(Records from a data source)
◆ ◆ ◆ ◆ ◆ ◆ ◆
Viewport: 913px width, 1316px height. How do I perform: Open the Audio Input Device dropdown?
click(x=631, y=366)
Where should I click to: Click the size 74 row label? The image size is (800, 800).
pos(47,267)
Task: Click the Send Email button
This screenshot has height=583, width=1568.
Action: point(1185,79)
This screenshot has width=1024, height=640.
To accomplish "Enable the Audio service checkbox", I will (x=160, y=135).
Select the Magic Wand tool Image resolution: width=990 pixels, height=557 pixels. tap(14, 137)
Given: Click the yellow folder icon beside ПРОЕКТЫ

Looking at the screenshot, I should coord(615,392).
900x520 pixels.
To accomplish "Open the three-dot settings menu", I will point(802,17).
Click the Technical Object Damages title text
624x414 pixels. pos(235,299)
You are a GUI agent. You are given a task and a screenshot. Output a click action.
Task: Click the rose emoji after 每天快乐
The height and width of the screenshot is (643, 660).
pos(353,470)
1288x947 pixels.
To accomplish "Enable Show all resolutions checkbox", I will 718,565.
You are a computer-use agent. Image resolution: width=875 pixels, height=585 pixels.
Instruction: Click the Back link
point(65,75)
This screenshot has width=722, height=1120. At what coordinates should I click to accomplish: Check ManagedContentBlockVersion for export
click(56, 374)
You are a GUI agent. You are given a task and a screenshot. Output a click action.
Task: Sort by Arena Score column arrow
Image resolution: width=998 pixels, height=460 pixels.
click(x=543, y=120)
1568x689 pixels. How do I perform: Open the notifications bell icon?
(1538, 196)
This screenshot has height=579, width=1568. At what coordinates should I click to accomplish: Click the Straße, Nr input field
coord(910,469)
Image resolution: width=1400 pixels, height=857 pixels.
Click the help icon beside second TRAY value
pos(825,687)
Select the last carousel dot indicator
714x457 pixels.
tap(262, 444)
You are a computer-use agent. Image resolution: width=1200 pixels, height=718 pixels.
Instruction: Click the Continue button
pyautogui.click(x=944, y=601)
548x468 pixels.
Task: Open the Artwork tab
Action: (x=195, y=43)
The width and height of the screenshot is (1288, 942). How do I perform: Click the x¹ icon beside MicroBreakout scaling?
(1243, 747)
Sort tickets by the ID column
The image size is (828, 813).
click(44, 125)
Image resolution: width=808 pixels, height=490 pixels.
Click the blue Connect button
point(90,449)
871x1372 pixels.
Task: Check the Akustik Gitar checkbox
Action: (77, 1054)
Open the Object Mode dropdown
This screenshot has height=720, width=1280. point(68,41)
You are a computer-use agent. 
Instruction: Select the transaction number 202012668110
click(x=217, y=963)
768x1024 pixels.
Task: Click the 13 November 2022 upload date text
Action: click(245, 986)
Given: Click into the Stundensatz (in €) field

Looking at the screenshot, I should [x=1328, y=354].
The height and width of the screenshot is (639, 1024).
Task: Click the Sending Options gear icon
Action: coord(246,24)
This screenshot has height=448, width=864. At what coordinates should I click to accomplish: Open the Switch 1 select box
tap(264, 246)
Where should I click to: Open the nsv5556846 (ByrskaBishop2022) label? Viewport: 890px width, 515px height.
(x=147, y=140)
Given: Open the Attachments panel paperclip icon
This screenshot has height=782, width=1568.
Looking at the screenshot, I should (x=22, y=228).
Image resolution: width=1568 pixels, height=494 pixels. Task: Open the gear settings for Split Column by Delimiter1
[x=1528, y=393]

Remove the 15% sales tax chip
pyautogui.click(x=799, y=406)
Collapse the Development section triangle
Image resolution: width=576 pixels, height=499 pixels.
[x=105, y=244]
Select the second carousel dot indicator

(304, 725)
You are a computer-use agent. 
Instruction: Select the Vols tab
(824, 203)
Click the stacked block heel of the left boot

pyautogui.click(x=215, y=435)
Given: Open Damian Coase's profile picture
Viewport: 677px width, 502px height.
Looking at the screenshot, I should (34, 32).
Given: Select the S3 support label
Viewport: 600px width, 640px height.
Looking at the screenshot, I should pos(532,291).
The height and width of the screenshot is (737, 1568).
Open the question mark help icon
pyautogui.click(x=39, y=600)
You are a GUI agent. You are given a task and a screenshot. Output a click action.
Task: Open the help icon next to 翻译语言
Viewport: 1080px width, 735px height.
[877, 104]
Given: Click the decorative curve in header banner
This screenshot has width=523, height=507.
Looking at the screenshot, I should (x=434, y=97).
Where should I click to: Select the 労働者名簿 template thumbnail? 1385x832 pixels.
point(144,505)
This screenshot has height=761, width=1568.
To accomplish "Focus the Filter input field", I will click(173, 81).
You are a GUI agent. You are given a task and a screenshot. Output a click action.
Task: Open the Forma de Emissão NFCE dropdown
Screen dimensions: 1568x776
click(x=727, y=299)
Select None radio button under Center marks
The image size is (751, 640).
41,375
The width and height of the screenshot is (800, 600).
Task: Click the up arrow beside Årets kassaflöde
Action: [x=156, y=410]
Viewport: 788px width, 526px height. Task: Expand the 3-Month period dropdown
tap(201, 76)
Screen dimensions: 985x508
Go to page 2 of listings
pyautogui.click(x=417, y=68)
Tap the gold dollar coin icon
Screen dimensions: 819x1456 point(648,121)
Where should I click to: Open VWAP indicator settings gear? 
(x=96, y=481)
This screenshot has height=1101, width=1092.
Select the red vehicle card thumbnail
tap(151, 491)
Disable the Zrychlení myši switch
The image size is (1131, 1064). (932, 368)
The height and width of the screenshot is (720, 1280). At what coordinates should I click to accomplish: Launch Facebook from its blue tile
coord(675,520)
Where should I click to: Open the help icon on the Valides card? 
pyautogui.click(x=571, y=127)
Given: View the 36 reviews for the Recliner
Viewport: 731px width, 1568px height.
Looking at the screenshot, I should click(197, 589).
◆ ◆ ◆ ◆ ◆ ◆ ◆
■ EXERCISE REQUIREMENTS:
The entries above are to be copied word for word.

■ TASK OUTPUT:
Viewport: 913px width, 1316px height. How do I perform: Open the Audio Input Device dropdown?
click(x=631, y=366)
Where should I click to: Click the size 74 row label? The image size is (800, 800).
pos(47,267)
Task: Click the Send Email button
This screenshot has height=583, width=1568.
Action: point(1185,79)
This screenshot has width=1024, height=640.
To accomplish "Enable the Audio service checkbox", I will (x=160, y=135).
Select the Magic Wand tool Image resolution: width=990 pixels, height=557 pixels. tap(14, 137)
Given: Click the yellow folder icon beside ПРОЕКТЫ

Looking at the screenshot, I should coord(615,392).
900x520 pixels.
To accomplish "Open the three-dot settings menu", I will point(802,17).
Click the Technical Object Damages title text
624x414 pixels. pos(235,299)
You are a GUI agent. You are given a task and a screenshot. Output a click action.
Task: Click the rose emoji after 每天快乐
The height and width of the screenshot is (643, 660).
pos(353,470)
1288x947 pixels.
To accomplish "Enable Show all resolutions checkbox", I will 718,565.
You are a computer-use agent. Image resolution: width=875 pixels, height=585 pixels.
Instruction: Click the Back link
point(65,75)
This screenshot has width=722, height=1120. At what coordinates should I click to accomplish: Check ManagedContentBlockVersion for export
click(56, 374)
You are a GUI agent. You are given a task and a screenshot. Output a click action.
Task: Sort by Arena Score column arrow
Image resolution: width=998 pixels, height=460 pixels.
click(x=543, y=120)
1568x689 pixels. How do I perform: Open the notifications bell icon?
(1538, 196)
This screenshot has height=579, width=1568. At what coordinates should I click to accomplish: Click the Straße, Nr input field
coord(910,469)
Image resolution: width=1400 pixels, height=857 pixels.
Click the help icon beside second TRAY value
pos(825,687)
Select the last carousel dot indicator
714x457 pixels.
tap(262, 444)
You are a computer-use agent. Image resolution: width=1200 pixels, height=718 pixels.
Instruction: Click the Continue button
pyautogui.click(x=944, y=601)
548x468 pixels.
Task: Open the Artwork tab
Action: (x=195, y=43)
The width and height of the screenshot is (1288, 942). How do I perform: Click the x¹ icon beside MicroBreakout scaling?
(1243, 747)
Sort tickets by the ID column
The image size is (828, 813).
click(44, 125)
Image resolution: width=808 pixels, height=490 pixels.
Click the blue Connect button
point(90,449)
871x1372 pixels.
Task: Check the Akustik Gitar checkbox
Action: (77, 1054)
Open the Object Mode dropdown
This screenshot has height=720, width=1280. point(68,41)
You are a computer-use agent. 
Instruction: Select the transaction number 202012668110
click(x=217, y=963)
768x1024 pixels.
Task: Click the 13 November 2022 upload date text
Action: click(245, 986)
Given: Click into the Stundensatz (in €) field

Looking at the screenshot, I should [x=1328, y=354].
The height and width of the screenshot is (639, 1024).
Task: Click the Sending Options gear icon
Action: coord(246,24)
This screenshot has height=448, width=864. At what coordinates should I click to accomplish: Open the Switch 1 select box
tap(264, 246)
Where should I click to: Open the nsv5556846 (ByrskaBishop2022) label? Viewport: 890px width, 515px height.
(x=147, y=140)
Given: Open the Attachments panel paperclip icon
This screenshot has height=782, width=1568.
Looking at the screenshot, I should (x=22, y=228).
Image resolution: width=1568 pixels, height=494 pixels. Task: Open the gear settings for Split Column by Delimiter1
[x=1528, y=393]

Remove the 15% sales tax chip
pyautogui.click(x=799, y=406)
Collapse the Development section triangle
Image resolution: width=576 pixels, height=499 pixels.
[x=105, y=244]
Select the second carousel dot indicator

(304, 725)
You are a computer-use agent. 
Instruction: Select the Vols tab
(824, 203)
Click the stacked block heel of the left boot

pyautogui.click(x=215, y=435)
Given: Open Damian Coase's profile picture
Viewport: 677px width, 502px height.
Looking at the screenshot, I should (34, 32).
Given: Select the S3 support label
Viewport: 600px width, 640px height.
Looking at the screenshot, I should pos(532,291).
The height and width of the screenshot is (737, 1568).
Open the question mark help icon
pyautogui.click(x=39, y=600)
You are a GUI agent. You are given a task and a screenshot. Output a click action.
Task: Open the help icon next to 翻译语言
Viewport: 1080px width, 735px height.
[877, 104]
Given: Click the decorative curve in header banner
This screenshot has width=523, height=507.
Looking at the screenshot, I should (x=434, y=97).
Where should I click to: Select the 労働者名簿 template thumbnail? 1385x832 pixels.
point(144,505)
This screenshot has height=761, width=1568.
To accomplish "Focus the Filter input field", I will click(173, 81).
You are a GUI agent. You are given a task and a screenshot. Output a click action.
Task: Open the Forma de Emissão NFCE dropdown
Screen dimensions: 1568x776
click(x=727, y=299)
Select None radio button under Center marks
The image size is (751, 640).
41,375
The width and height of the screenshot is (800, 600).
Task: Click the up arrow beside Årets kassaflöde
Action: [x=156, y=410]
Viewport: 788px width, 526px height. Task: Expand the 3-Month period dropdown
tap(201, 76)
Screen dimensions: 985x508
Go to page 2 of listings
pyautogui.click(x=417, y=68)
Tap the gold dollar coin icon
Screen dimensions: 819x1456 point(648,121)
Where should I click to: Open VWAP indicator settings gear? 
(x=96, y=481)
This screenshot has height=1101, width=1092.
Select the red vehicle card thumbnail
tap(151, 491)
Disable the Zrychlení myši switch
The image size is (1131, 1064). (932, 368)
The height and width of the screenshot is (720, 1280). At what coordinates should I click to accomplish: Launch Facebook from its blue tile
coord(675,520)
Where should I click to: Open the help icon on the Valides card? 
pyautogui.click(x=571, y=127)
Given: View the 36 reviews for the Recliner
Viewport: 731px width, 1568px height.
Looking at the screenshot, I should click(197, 589).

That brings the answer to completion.